▶ _作業内容_: 東証の売買停止に関する記事から、「別井貴志(編集部)2006年01月18日 14時46分」で始まり「部に記載漏れがあったためだ。」で終わる部分を、その語句も含めて一字一句そのまま書き写せ。

前代未聞の措置--東証が全銘柄の売買を自発的に停止 - (page 2)

別井貴志(編集部)2006年01月18日 14時46分

ここ2カ月半で2度目の全面的な売買停止

 東証は、2005年11月1日にも東証1部、2部、マザーズ上場株式、転換社債などの全銘柄を9時から売買停止し、13時30分に復旧させたことがあった。このときは売買システムの障害だった。システム障害の原因は、売買システムの開発や保守を担当した富士通によるプログラム修正作業の指示書の一部に記載漏れがあったためだ。

 東証と富士通は、10月8日から10日までの連休中に注文の処理能力を1日当たり620万件から750万件に増強する作業をしていたが、この際に取引を指示するためのプログラムに不具合があることを見つけた。そこで、このプログラムの修正を10月13日に行ったが、修正プログラムへの移行手順の一部が作業指示書に記載されていなかったために、東証が毎月月末に実施しているデータ整理によってシステム全体が更新された後は、修正プログラムが働かなかった。そして、これによりシステム全体が動かなくなってしまったのだ。

▶ _データ部_:
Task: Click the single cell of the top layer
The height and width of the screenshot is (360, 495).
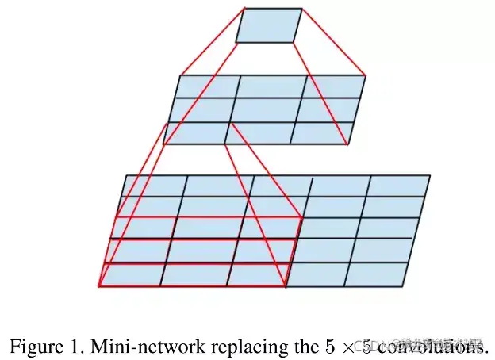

▶ _解答_:
別井貴志(編集部)2006年01月18日 14時46分

ここ2カ月半で2度目の全面的な売買停止

 東証は、2005年11月1日にも東証1部、2部、マザーズ上場株式、転換社債などの全銘柄を9時から売買停止し、13時30分に復旧させたことがあった。このときは売買システムの障害だった。システム障害の原因は、売買システムの開発や保守を担当した富士通によるプログラム修正作業の指示書の一部に記載漏れがあったためだ。